I went to Equifax (note this was before their 2017 breach – I obviously now recommend you go to TransUnion instead). And their home page is a bit scary offering products protecting you from identity theft (I guess that didn’t help or protect those affected in 2017). But I was only interested in the credit report and score (the score is not necessary but it’s a nice single-number summary of your credit and I though it worth it). They have an option to purchase on-line for $23 so I went with that.
But remember the report can be obtained for free? understandably, this is not terribly visible in their front page, but there it is: “You can receive a free credit file disclosure from Equifax Canada Co. via Canada Post“. That link will take you to a form you can fill out and mail or fax (Fax, really?). So for the cost of a stamp and a bit of waiting you can also have your free credit report.
I was impatient and paid the $23, only to get a scary error when trying to get the report, which necessitated calling Equifax, in the course of the call they tried to upsell me on their credit report monitoring service (it’s cheaper, they said, only $16/month instead of the $23 you’re paying – conveniently not mentioning than the $23 is a one-shot charge). Which product you choose is up to you, just remember to stand your ground if you’re not interested in the more expensive one.
The credit report indicated a reasonably high score and no unusual activity, and should look good to any prospective lenders, so this phase is complete and we’re good to go!
One of the changes to mortgage rules for 2016 in Canada is the creation of the “stress test“, meant to cool down hot real estate markets and keep people from buying houses that stretch their financial capabilities.
If you’re going for a high-ratio (less than 20% down payment) mortgage, lenders are required by law to check your payment capacity as if your loan interest rate were as high as the standard five-year rate (which currently is 4.94%), even if your eventual mortgage will actually be at a much lower (currently around 2-2.5%) rate.
The FCAC calculator makes it very easy to check what your maximum loan will be, once this rule is taken into account. Just enter your information and your expected interest rate to calculate your real maximum mortgage. Next, change the interest rate to 4.95% (I went super safe and put in 5%). It will tell you you won’t qualify, but you can now play with the maximum property value until it shows you you’re likely to be approved.
In my case, it resulted in a reduction of 18% in the maximum price I could afford, which is not terrible because all my previous calculations were taking this into account. Some people may be surprised, and discouraged out of the house hunting process by this, but if you know about this rule and factor it in your calculations prior to starting the process, you’ll know what to expect and how to compensate (get more money, save up for a larger down payment, lower your house price range).

## DATA TO EXAMINE
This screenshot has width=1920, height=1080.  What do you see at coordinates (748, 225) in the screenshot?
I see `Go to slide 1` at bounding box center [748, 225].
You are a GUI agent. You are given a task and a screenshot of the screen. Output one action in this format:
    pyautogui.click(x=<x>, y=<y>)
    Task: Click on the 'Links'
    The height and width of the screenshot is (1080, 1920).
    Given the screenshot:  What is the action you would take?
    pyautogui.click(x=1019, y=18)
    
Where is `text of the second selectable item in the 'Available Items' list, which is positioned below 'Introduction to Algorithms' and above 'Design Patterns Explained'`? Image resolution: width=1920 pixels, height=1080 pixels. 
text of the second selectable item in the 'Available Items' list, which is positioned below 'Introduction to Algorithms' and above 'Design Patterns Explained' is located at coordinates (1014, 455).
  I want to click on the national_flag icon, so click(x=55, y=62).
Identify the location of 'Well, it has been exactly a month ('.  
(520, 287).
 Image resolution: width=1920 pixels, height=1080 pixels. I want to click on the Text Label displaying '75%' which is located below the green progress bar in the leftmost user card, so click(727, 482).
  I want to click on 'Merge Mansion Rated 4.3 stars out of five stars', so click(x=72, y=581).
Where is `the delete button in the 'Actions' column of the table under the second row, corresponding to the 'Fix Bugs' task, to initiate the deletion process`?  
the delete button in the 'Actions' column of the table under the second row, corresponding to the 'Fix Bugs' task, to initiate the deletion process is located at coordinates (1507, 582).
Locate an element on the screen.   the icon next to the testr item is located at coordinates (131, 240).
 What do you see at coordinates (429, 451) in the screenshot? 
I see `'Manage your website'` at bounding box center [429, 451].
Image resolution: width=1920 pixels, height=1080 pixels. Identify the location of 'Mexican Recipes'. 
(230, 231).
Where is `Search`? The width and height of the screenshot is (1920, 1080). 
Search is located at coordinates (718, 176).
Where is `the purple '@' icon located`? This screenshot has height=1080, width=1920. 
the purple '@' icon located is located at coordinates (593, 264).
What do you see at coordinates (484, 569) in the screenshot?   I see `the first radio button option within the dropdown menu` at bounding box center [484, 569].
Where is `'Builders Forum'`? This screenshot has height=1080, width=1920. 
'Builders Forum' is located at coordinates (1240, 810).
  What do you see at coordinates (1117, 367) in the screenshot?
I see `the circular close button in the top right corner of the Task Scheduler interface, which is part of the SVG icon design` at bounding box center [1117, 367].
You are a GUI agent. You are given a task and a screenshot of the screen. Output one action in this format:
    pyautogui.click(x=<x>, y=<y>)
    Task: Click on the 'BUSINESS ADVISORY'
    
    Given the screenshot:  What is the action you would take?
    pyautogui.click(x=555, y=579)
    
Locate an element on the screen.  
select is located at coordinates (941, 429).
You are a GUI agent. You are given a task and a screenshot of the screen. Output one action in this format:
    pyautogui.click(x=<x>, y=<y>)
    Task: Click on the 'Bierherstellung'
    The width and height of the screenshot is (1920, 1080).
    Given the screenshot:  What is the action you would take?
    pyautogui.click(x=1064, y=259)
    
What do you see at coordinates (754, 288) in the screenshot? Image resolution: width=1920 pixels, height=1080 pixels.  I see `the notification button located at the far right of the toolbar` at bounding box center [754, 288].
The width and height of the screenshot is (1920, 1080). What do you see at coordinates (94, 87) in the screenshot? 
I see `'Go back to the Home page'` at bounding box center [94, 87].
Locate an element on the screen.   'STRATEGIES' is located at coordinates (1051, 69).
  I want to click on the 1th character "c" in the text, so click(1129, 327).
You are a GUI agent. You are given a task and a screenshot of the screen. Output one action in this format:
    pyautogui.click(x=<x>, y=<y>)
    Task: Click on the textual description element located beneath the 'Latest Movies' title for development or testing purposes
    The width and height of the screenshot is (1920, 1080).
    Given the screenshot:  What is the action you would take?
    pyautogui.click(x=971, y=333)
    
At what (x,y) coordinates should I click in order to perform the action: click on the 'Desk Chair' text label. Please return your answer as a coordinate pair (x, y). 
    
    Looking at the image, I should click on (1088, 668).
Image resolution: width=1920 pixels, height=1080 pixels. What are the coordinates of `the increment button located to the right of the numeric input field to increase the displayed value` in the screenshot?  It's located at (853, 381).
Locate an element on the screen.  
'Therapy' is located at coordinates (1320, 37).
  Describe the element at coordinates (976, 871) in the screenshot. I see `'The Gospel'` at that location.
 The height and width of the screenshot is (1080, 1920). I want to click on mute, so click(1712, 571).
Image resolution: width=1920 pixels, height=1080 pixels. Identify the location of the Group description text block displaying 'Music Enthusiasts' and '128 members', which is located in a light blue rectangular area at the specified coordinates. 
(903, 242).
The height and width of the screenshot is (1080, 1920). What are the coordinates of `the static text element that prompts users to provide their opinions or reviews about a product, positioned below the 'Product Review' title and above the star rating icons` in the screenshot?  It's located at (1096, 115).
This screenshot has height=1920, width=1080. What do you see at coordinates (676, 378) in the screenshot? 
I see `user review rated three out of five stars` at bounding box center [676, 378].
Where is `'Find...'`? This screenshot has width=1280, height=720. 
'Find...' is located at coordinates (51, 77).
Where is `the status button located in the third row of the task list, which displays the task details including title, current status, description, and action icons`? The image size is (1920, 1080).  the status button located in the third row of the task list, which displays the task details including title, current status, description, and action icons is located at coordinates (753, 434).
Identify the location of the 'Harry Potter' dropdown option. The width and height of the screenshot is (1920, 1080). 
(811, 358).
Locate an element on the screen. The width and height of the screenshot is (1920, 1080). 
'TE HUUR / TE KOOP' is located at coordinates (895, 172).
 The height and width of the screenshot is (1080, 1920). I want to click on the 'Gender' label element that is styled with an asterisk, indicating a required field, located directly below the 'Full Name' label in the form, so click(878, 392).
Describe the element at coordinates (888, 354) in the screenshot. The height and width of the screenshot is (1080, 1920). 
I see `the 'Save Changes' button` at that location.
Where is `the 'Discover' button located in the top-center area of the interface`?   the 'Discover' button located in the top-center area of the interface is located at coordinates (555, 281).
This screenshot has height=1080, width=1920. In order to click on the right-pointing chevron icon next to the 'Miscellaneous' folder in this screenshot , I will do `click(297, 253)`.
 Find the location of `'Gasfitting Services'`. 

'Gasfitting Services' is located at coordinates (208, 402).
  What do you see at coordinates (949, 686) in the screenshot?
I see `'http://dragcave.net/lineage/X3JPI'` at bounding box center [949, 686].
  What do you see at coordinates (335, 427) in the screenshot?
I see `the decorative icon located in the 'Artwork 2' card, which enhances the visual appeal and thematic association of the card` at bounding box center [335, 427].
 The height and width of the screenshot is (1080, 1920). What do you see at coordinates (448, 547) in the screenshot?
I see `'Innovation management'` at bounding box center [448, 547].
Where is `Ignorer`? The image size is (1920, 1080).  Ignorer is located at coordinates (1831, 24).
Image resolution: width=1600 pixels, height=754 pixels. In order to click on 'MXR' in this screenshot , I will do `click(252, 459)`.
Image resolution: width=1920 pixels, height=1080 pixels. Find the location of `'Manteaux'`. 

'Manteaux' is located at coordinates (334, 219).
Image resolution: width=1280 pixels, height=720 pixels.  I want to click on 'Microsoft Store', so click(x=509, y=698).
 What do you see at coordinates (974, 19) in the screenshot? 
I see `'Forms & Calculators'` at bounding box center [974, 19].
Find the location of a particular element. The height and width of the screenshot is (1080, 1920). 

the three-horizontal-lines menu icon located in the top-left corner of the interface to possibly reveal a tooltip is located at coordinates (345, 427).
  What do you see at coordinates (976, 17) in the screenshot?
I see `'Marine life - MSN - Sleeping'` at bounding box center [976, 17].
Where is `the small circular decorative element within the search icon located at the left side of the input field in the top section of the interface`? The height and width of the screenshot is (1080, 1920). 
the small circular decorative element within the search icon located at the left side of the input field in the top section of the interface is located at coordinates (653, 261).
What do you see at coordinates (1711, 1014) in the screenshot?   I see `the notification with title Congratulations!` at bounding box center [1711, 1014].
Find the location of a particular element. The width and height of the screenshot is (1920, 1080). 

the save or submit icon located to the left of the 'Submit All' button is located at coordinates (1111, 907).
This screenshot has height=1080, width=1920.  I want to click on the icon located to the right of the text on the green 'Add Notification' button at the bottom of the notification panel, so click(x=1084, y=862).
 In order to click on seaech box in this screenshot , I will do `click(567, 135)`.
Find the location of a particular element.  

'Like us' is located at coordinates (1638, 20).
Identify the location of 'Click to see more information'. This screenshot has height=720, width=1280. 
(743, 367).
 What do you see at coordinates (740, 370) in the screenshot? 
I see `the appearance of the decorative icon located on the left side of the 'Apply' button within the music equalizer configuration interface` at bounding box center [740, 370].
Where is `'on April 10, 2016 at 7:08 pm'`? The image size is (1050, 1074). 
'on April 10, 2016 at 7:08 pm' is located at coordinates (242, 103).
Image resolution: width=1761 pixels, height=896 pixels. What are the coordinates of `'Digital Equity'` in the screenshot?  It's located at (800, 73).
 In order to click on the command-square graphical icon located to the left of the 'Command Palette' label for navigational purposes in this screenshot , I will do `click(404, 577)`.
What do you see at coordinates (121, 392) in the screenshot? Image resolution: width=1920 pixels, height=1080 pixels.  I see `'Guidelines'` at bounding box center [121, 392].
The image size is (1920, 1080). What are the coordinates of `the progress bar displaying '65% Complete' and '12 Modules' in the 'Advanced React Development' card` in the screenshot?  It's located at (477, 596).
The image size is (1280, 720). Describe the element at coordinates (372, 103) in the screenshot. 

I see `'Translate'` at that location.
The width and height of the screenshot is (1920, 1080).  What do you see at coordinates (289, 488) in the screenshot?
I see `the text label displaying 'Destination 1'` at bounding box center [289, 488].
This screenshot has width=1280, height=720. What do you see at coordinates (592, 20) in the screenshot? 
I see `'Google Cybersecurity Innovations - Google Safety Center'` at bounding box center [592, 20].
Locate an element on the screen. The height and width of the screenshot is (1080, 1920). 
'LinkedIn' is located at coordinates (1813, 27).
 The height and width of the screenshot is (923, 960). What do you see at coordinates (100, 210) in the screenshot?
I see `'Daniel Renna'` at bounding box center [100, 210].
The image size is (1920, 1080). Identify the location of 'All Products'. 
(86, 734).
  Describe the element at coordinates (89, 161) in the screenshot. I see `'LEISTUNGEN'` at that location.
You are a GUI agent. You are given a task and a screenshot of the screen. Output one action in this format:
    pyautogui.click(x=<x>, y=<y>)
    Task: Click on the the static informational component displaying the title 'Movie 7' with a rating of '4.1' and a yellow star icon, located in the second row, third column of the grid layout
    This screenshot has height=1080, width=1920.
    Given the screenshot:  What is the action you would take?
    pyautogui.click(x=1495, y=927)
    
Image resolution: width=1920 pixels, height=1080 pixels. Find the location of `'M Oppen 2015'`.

## EXERCISE OBJECTIVE
Rewrite the credit score text from "I went to Equifax" down to "free credit report.", putting "credit history" wherever "credit report" appears.

## YOUR SOLUTION
I went to Equifax (note this was before their 2017 breach – I obviously now recommend you go to TransUnion instead). And their home page is a bit scary offering products protecting you from identity theft (I guess that didn’t help or protect those affected in 2017). But I was only interested in the credit history and score (the score is not necessary but it’s a nice single-number summary of your credit and I though it worth it). They have an option to purchase on-line for $23 so I went with that.
But remember the report can be obtained for free? understandably, this is not terribly visible in their front page, but there it is: “You can receive a free credit file disclosure from Equifax Canada Co. via Canada Post“. That link will take you to a form you can fill out and mail or fax (Fax, really?). So for the cost of a stamp and a bit of waiting you can also have your free credit history.